Despite an influx of venture capitalist spending on artificial intelligence companies—fueled by ChatGPT hype—global venture funding overall still fell by 18% in the second quarter of 2023, according to new data from Crunchbase.
Late-stage funding hit its lowest level since 2018, and companies that raised funds in the hot VC market of 2021 are cutting jobs as they find it more difficult to move from seed funding to Series A, or from Series A to Series B rounds. (The Crunchbase tech layoffs tracker has surpassed 150,000 so far in 2023.)
The number of M&A deals happening has also fallen significantly. Only 6,000 deals transpired in the second quarter of this year versus 9,500 during the same period in 2022.
AI has been the bright spot of funding the second quarter 2023
During the last quarter, machine learning startup Inflection AI single-handedly secured $1.3 billion in funding. Anthropic, CoreWeave, OpenAI, Cohere, Builder.ai, and Runway also got substantial funding.
Microsoft, Nvidia, and Google all participated in large AI funding rounds. AI made up nearly a fifth of the global VC funding in the first half of the year, gaining $25 billion.

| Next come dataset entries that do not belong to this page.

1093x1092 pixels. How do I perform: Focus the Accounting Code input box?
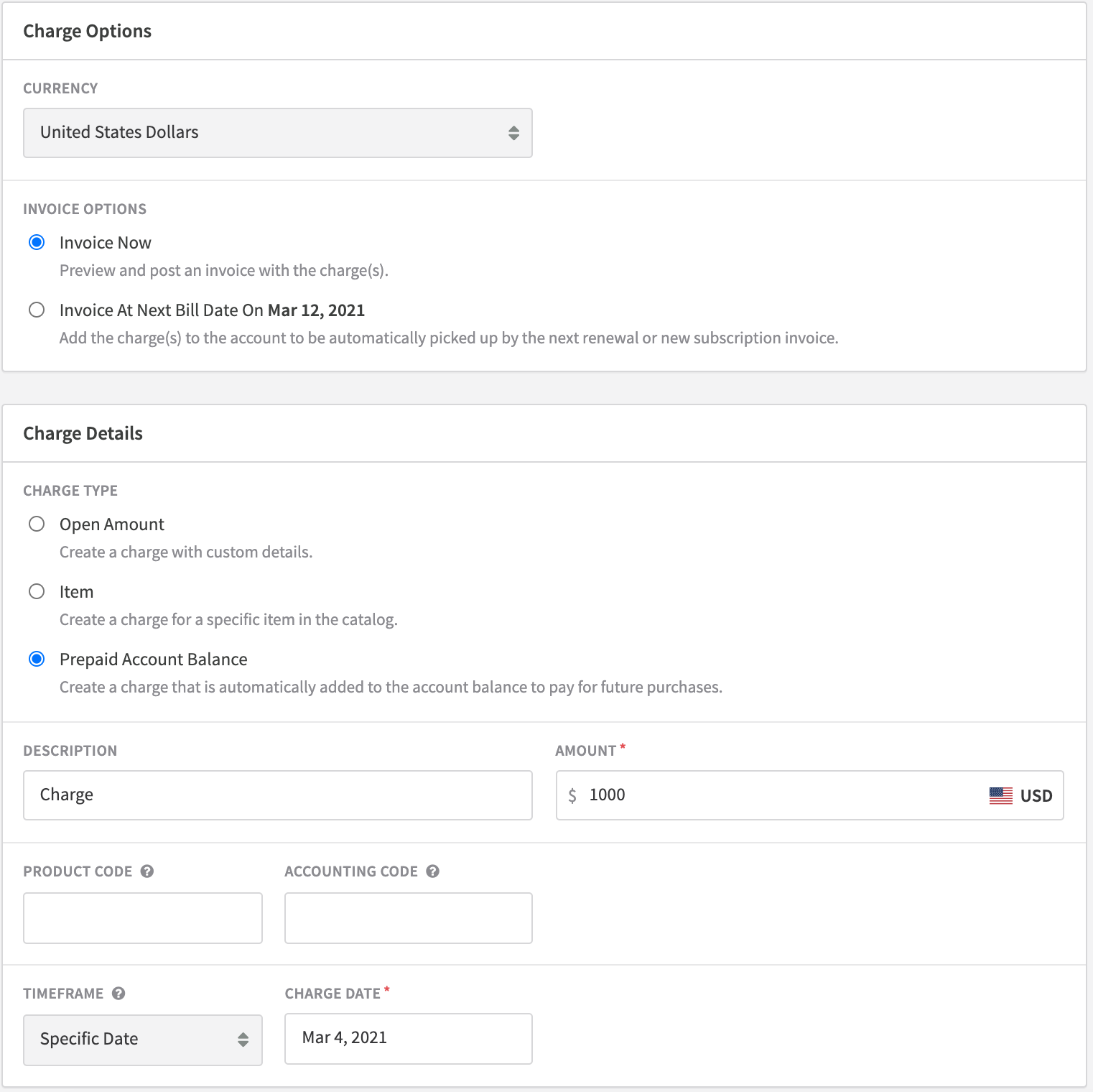click(x=408, y=918)
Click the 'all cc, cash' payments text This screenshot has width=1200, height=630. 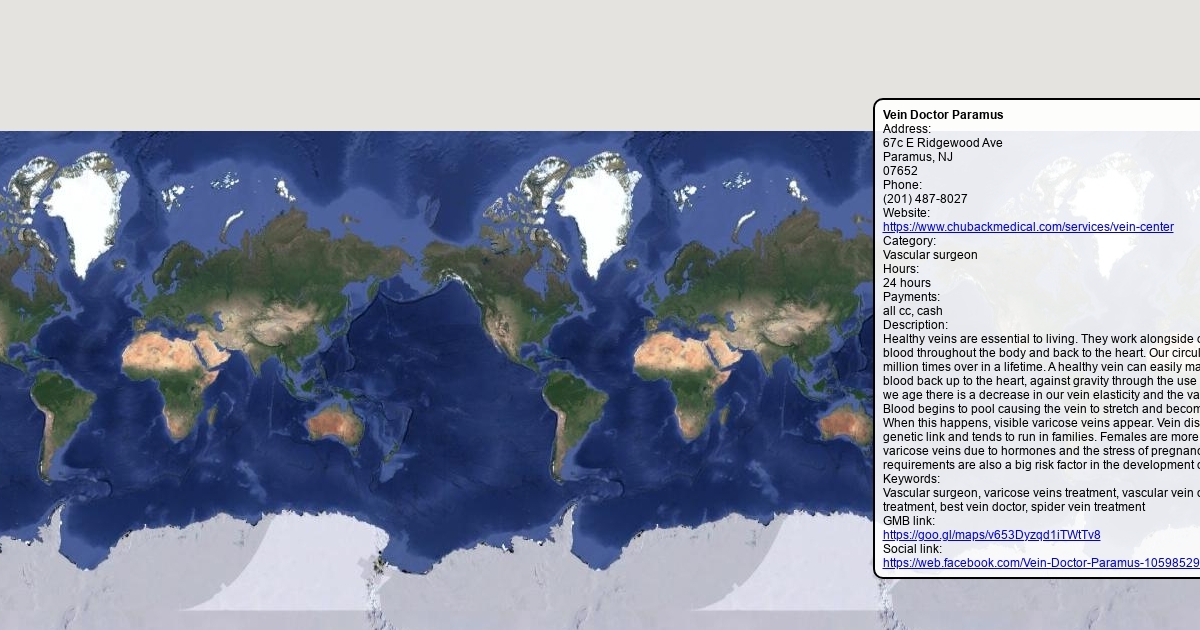(x=912, y=311)
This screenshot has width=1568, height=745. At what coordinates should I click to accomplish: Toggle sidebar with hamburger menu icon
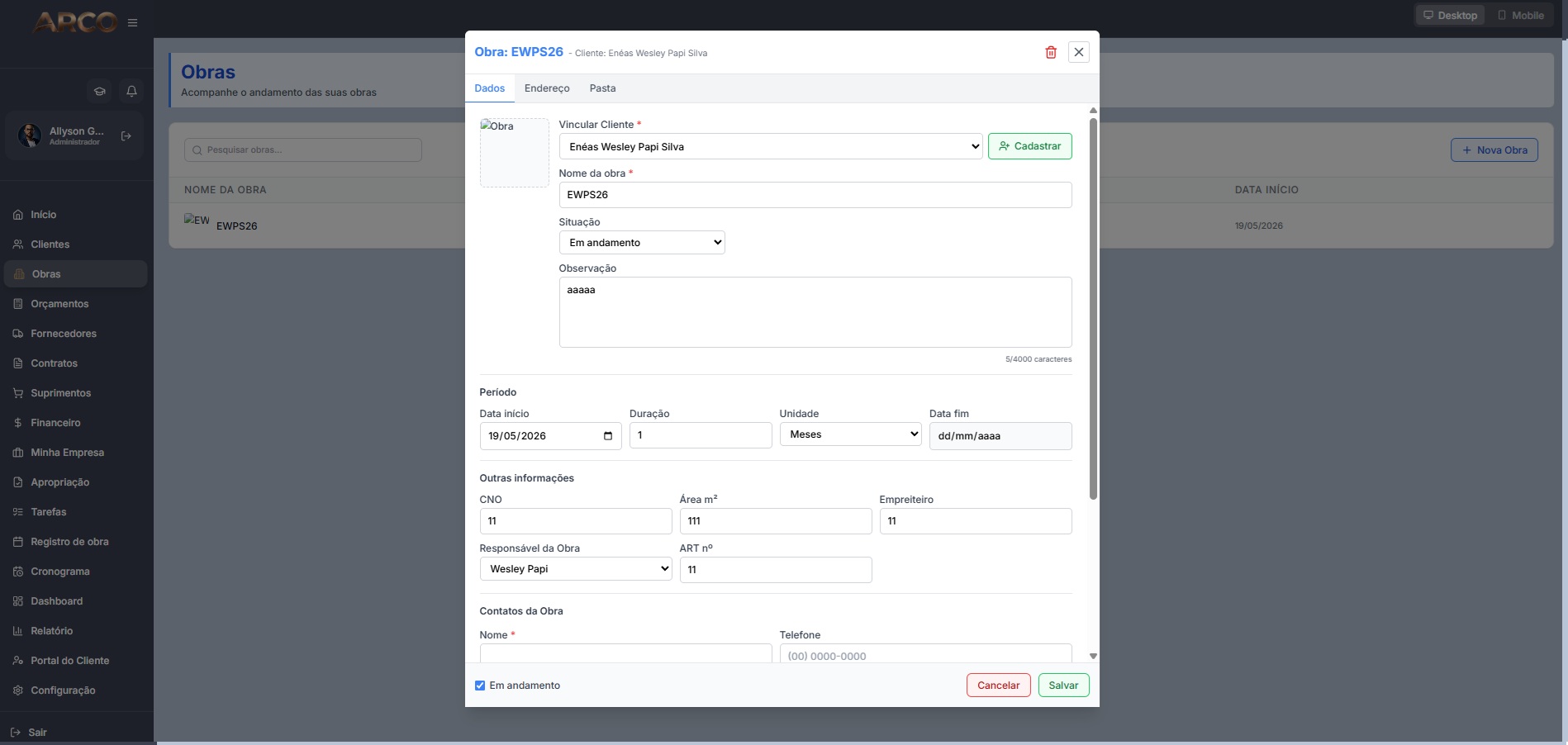(x=132, y=22)
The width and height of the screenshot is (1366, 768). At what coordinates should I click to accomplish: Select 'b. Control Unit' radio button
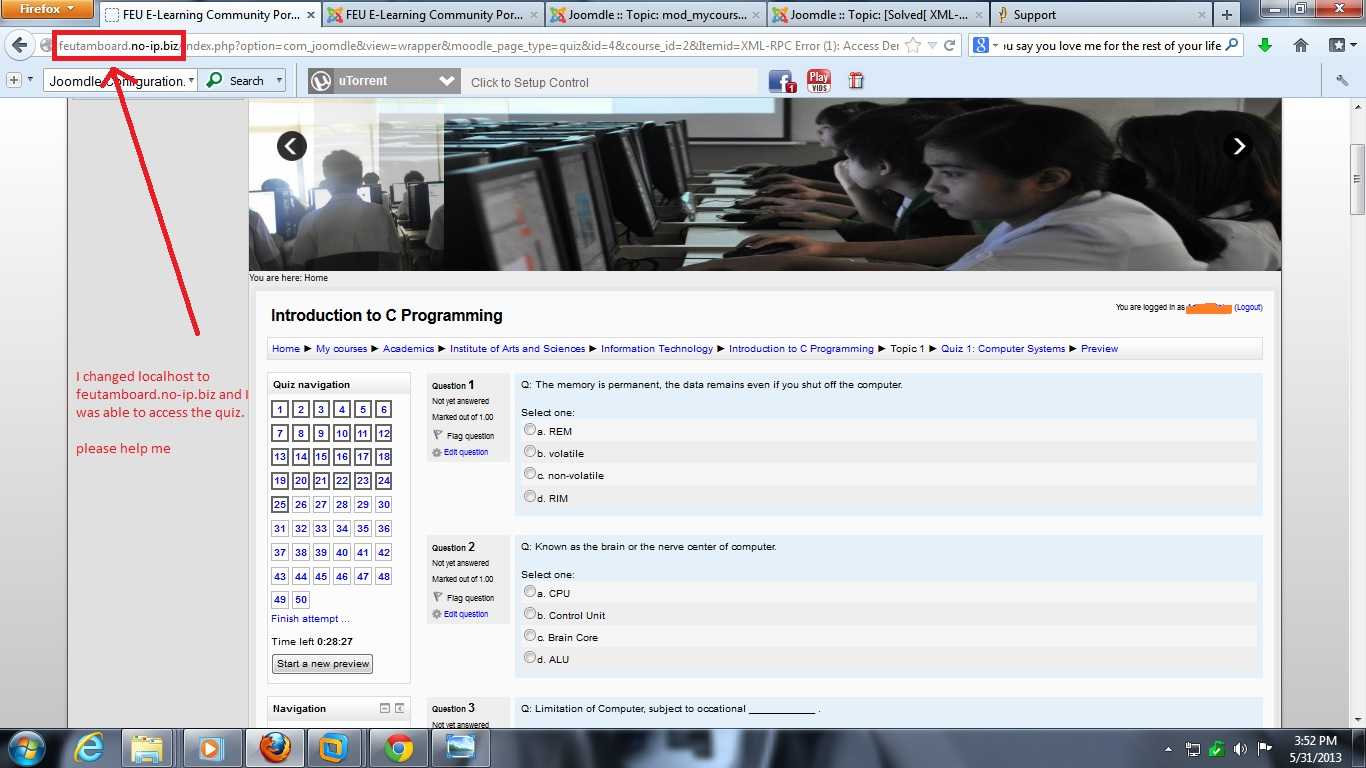pos(530,614)
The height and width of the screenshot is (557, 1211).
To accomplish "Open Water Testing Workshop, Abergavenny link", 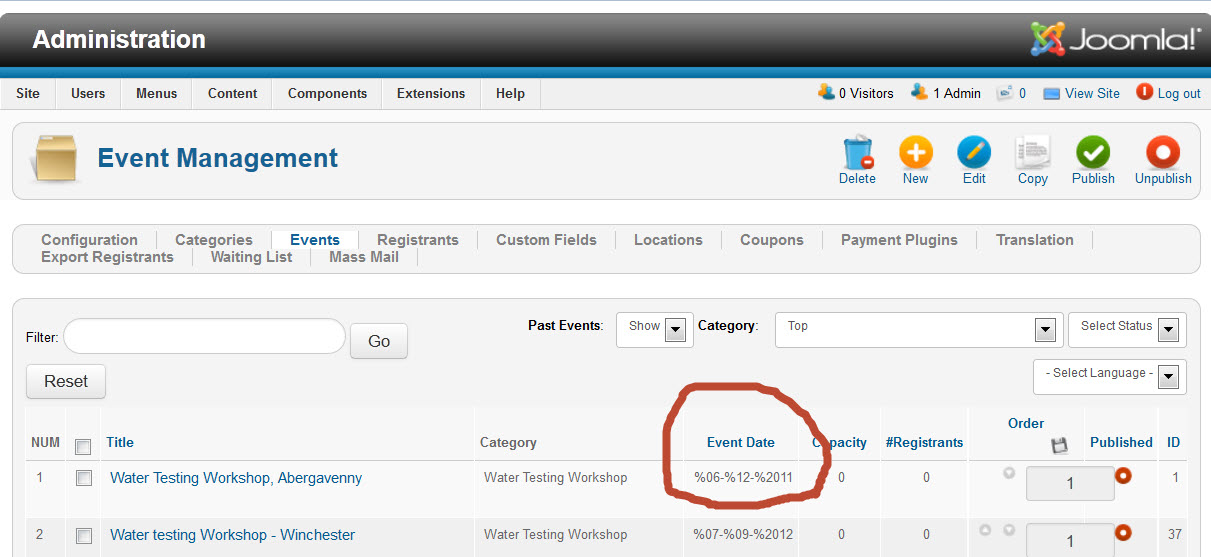I will 236,478.
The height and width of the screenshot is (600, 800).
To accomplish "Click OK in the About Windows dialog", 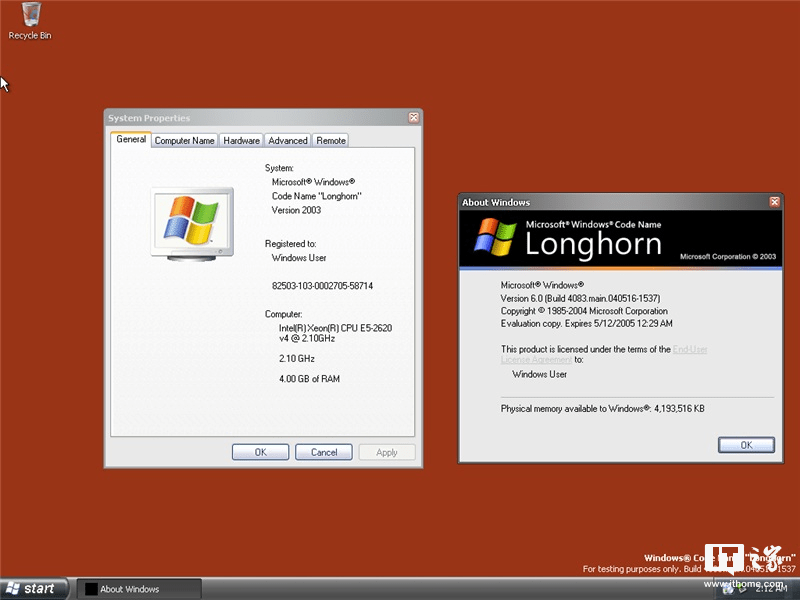I will [746, 445].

This is still down from the $29 billion this sector raised in the first half of 2022, but it’s taken up a much larger share of the VC market.
Data warehouse company Databricks acquired language model training platform MosaicML. Nvidia’s stock market climb was partially attributable to it having the chips power for a large part of the computing used to train language models, Crunchbase noted.
But that won’t keep VC funding from contracting further in 2023 and 2024, Crunchbase says.